S'exprimant lors du lancement, le représentant du Secrétariat du COMESA, Leonard Chitundu, a déclaré que les engagements des parties prenantes combinent sensibilisation, renforcement des capacités et consultations structurées pour garantir que les futures recommandations politiques soient fondées sur des preuves, inclusives et alignées sur les objectifs d'harmonisation régionale.
Il a noté que l'intelligence artificielle et les technologies émergentes offrent des opportunités significatives pour améliorer la prestation des services publics, accroître la productivité, stimuler l'innovation et faciliter les services numériques transfrontaliers. Chitundu a ajouté que le COMESA s'engage dans une approche régionale coordonnée qui maximise les avantages de l'IA tout en relevant les défis tels que la gouvernance des données, l'utilisation éthique de l'IA, la protection des consommateurs, la cybersécurité, le développement des compétences et la préparation réglementaire.
Dans son discours d'ouverture, le Dr Habeenzu a souligné l'impact croissant de l'IA dans des secteurs tels que l'agriculture, la santé, l'éducation et la finance, soulignant que la technologie a le potentiel de transformer la prestation de services et de stimuler la croissance économique. Il a déclaré que l’IA devrait contribuer à plus de 15 700 milliards de dollars à l’économie mondiale d’ici 2030, et que l’Afrique devrait réaliser environ 1 200 milliards de dollars si son adoption est accélérée de manière responsable.
Le secrétaire permanent a averti que sans cadres politiques et réglementaires harmonisés, la Zambie et les autres États membres du COMESA risquent d'adopter des approches fragmentées, des garanties incohérentes et des opportunités manquées en matière d'innovation et de développement économique. Il a déclaré que l'atelier visait à développer une compréhension commune des opportunités et des risques de l'IA, à identifier les lacunes politiques et institutionnelles de la Zambie, à contribuer au développement de la politique régionale en matière d'IA et à identifier les cas d'utilisation de l'IA à fort impact dans les secteurs prioritaires.

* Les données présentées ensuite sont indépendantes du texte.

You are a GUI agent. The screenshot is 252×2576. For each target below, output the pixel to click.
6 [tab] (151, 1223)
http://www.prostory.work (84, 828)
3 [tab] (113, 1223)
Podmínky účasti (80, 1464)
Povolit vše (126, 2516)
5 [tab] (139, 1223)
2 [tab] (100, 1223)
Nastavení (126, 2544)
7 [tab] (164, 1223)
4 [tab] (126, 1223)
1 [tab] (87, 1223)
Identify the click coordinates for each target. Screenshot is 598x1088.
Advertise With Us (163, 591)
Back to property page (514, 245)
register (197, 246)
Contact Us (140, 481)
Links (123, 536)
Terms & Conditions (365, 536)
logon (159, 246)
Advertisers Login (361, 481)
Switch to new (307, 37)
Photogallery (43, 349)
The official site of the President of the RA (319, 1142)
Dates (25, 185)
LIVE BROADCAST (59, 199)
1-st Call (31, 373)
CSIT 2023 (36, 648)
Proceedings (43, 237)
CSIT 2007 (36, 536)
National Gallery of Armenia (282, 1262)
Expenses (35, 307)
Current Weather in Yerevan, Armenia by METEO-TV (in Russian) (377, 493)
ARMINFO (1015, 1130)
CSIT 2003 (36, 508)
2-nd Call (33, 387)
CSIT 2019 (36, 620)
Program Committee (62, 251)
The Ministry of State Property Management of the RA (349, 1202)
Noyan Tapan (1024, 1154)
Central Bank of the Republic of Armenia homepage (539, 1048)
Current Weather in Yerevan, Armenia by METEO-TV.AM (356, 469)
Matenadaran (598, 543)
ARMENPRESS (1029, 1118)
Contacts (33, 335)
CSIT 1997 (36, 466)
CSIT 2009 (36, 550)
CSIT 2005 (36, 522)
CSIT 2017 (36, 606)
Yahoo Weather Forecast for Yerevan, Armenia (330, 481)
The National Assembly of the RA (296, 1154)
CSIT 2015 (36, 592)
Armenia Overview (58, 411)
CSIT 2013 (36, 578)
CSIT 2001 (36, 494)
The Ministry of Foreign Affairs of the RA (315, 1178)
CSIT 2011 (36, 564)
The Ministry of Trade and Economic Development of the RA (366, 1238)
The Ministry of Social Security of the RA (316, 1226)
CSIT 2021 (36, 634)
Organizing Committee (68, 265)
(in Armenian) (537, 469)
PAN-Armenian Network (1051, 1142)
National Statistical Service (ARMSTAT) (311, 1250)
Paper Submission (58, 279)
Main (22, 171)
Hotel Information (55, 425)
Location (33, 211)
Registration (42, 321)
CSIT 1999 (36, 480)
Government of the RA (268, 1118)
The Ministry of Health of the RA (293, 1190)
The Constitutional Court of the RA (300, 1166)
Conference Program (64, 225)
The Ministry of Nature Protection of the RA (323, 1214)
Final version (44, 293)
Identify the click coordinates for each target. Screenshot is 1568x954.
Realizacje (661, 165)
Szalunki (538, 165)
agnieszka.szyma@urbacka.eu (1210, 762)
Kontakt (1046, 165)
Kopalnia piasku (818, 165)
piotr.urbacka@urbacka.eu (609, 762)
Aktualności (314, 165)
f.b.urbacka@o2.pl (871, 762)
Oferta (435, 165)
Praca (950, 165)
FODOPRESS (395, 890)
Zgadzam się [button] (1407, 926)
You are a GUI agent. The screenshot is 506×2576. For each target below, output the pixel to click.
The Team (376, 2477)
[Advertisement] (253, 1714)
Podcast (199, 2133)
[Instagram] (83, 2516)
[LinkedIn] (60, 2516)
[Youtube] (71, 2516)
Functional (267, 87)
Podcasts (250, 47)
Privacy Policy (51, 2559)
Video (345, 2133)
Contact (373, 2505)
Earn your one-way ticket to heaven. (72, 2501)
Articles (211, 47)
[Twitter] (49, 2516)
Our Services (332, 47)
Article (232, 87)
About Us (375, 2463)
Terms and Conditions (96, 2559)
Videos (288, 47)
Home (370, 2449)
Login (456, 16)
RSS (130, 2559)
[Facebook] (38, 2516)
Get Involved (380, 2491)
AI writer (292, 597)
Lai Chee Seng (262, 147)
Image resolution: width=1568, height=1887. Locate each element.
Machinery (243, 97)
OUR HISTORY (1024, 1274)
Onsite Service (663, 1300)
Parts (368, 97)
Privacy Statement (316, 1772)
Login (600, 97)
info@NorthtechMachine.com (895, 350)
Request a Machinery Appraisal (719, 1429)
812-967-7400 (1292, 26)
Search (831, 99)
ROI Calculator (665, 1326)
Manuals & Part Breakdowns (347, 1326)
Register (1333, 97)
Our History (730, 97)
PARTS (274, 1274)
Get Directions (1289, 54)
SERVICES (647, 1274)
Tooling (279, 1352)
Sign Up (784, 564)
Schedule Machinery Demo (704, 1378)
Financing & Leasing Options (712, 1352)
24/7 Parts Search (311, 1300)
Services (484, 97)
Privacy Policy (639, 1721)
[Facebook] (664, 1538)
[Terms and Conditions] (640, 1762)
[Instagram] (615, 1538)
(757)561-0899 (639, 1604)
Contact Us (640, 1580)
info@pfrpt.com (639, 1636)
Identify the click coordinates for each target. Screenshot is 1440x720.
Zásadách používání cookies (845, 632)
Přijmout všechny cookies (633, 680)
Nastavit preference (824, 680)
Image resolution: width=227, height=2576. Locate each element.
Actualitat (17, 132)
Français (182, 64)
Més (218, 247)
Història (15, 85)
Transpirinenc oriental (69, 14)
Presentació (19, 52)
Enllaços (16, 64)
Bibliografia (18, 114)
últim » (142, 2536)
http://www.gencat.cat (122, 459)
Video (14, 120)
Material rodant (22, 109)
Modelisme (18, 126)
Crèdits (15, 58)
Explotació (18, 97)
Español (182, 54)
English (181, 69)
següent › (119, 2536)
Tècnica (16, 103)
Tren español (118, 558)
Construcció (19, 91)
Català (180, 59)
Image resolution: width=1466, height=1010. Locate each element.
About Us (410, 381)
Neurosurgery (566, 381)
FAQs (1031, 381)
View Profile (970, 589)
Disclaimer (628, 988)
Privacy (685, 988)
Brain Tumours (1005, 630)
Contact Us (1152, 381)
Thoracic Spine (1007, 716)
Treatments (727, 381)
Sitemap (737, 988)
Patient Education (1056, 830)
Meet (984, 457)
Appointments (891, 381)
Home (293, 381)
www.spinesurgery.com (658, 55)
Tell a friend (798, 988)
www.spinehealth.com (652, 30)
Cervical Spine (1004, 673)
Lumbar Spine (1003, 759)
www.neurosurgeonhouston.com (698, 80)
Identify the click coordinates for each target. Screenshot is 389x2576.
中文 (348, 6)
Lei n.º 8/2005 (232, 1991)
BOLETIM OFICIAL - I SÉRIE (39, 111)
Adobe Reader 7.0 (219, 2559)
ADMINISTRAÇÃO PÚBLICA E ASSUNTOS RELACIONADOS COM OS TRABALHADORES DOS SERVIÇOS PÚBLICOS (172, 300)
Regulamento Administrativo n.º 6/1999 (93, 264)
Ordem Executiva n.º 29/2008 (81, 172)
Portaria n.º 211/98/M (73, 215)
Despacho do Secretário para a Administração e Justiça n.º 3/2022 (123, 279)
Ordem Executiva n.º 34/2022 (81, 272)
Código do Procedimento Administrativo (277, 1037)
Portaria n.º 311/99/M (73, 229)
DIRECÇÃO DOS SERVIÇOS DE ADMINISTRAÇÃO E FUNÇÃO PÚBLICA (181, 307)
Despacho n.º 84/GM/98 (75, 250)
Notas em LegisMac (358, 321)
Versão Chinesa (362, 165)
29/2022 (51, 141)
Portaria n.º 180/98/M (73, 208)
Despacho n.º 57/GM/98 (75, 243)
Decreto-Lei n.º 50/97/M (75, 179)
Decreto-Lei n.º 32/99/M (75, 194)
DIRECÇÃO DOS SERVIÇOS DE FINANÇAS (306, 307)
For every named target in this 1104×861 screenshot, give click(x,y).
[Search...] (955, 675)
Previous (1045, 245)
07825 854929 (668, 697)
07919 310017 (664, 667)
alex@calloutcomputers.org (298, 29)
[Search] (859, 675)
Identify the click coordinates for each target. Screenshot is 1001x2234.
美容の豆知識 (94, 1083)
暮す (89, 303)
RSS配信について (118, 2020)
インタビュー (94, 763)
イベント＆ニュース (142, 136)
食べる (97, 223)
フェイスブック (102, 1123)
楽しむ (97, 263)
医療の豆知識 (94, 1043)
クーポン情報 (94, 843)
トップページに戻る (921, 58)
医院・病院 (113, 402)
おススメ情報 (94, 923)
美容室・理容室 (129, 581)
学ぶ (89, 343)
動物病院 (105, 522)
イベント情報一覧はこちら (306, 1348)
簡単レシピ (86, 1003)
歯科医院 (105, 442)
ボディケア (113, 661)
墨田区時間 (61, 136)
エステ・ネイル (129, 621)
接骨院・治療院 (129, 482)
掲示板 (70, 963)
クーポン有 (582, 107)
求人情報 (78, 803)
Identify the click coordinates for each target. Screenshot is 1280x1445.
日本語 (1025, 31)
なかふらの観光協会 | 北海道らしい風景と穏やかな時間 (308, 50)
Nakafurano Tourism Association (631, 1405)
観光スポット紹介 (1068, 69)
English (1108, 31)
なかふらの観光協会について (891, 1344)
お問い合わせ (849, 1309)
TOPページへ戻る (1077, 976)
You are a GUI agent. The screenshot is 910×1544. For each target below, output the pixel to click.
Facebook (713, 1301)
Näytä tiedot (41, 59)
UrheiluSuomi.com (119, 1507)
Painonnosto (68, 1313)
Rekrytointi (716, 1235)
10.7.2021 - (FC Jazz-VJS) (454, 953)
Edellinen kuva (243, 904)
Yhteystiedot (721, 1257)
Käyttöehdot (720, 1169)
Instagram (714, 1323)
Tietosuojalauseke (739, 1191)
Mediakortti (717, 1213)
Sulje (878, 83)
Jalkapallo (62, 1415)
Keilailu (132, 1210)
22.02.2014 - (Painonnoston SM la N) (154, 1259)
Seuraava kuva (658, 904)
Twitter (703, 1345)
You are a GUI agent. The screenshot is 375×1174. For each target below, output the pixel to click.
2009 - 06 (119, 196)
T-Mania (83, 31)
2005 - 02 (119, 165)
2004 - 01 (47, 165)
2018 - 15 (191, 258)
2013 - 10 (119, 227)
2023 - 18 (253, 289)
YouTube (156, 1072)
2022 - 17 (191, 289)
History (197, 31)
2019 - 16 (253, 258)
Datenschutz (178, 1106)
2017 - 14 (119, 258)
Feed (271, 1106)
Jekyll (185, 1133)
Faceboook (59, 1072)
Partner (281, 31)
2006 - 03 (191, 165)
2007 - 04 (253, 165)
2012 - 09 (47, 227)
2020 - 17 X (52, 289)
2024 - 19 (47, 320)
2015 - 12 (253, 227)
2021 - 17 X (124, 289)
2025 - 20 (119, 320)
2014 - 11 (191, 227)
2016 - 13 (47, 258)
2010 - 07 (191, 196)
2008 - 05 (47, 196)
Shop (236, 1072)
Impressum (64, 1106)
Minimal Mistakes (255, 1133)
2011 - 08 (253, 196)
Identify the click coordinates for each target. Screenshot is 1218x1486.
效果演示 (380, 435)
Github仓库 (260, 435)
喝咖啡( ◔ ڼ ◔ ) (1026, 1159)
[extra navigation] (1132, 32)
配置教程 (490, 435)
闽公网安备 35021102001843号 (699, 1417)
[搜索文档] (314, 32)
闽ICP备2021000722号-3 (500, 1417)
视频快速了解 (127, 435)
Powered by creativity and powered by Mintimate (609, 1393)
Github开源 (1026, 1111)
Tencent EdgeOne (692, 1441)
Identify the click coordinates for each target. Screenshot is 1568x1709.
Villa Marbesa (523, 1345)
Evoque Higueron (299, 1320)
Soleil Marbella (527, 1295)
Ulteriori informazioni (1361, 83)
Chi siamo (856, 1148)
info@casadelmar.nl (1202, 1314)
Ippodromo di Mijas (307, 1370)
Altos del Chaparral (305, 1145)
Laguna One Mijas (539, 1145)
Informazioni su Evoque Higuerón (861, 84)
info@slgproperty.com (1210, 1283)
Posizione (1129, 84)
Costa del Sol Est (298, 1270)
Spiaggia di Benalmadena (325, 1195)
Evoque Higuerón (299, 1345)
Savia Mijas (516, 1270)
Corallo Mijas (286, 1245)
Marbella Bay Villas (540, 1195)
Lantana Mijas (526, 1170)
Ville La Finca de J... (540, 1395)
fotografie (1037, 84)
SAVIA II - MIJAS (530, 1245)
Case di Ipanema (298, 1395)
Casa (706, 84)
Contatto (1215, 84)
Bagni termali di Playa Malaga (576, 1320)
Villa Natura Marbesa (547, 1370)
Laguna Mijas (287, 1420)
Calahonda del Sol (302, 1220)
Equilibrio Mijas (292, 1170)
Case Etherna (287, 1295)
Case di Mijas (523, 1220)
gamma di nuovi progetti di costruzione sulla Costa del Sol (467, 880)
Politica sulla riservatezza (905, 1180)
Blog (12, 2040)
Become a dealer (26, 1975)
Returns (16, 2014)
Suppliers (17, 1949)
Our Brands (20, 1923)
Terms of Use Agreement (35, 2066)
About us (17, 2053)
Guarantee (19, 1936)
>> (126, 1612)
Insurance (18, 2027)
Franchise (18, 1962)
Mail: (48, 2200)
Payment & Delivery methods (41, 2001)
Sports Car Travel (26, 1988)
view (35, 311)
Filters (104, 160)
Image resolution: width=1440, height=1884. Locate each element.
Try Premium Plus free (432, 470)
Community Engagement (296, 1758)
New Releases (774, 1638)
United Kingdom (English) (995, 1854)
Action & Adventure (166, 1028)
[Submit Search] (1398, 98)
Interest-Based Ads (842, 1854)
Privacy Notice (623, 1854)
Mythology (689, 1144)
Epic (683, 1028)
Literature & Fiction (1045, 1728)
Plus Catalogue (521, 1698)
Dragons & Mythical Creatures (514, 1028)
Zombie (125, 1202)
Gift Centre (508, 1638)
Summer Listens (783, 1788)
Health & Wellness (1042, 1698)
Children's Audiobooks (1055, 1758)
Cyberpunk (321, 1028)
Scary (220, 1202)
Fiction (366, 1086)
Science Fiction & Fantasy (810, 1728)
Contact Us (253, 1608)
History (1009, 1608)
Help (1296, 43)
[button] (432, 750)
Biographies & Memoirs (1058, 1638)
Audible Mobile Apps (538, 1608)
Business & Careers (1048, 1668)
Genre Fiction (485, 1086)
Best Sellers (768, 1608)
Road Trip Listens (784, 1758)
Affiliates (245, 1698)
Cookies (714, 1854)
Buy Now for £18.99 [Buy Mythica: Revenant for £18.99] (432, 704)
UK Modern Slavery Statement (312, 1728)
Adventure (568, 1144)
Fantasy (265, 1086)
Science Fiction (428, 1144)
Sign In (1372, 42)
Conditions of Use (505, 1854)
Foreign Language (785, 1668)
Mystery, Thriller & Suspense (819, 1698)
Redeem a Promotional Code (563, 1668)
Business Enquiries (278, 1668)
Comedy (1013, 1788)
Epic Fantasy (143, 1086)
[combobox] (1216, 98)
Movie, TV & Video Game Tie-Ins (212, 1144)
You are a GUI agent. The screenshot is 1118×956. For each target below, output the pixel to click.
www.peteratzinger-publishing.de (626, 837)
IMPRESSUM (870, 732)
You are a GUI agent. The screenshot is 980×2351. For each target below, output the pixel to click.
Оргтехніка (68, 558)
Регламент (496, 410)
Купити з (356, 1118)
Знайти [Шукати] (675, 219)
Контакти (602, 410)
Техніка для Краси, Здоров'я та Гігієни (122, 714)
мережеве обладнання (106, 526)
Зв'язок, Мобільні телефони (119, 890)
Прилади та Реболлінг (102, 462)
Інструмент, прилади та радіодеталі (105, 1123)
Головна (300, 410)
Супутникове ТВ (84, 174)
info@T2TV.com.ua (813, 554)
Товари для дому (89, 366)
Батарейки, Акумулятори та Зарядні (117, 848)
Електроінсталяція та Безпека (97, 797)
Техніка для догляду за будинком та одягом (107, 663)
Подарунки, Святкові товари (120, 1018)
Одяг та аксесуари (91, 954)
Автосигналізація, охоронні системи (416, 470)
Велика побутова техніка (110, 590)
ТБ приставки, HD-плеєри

Le Dr Habeenzu a réaffirmé l'engagement de la Zambie en faveur d'une transformation numérique inclusive grâce à des investissements continus dans les infrastructures à large bande, les services de gouvernement électronique, la cybersécurité, les systèmes d'identité numérique et les plateformes de paiement numérique. Il a noté que la pénétration du haut débit mobile en Zambie a atteint 72 % en 2025, contre moins de 40 % dix ans plus tôt, tandis que plus de 300 tours de communication ont été construites depuis 2022 pour étendre la connectivité numérique à travers le pays.
Il a également souligné la participation de la Zambie au programme IDEA de 2,48 milliards de dollars, mis en œuvre avec le COMESA et la Banque mondiale, qui aide plus de 15 pays à élargir l'accès numérique, à renforcer les infrastructures numériques et à harmoniser les cadres politiques. Le programme met un accent particulier sur l’inclusion des femmes, des jeunes, des personnes handicapées, des communautés rurales et des petites et moyennes entreprises dans l’économie numérique.
Selon le ministère, les recommandations issues des consultations des parties prenantes contribueront à façonner le programme national d'IA de la Zambie tout en contribuant au développement de la stratégie régionale d'intelligence artificielle du COMESA et de la stratégie régionale d'inclusion numérique. Le ministère a ajouté que la collaboration entre les gouvernements, le secteur privé, le monde universitaire, la société civile, les partenaires de développement et les organisations régionales sera essentielle pour construire une économie numérique inclusive et faire progresser l'avenir numérique de l'Afrique.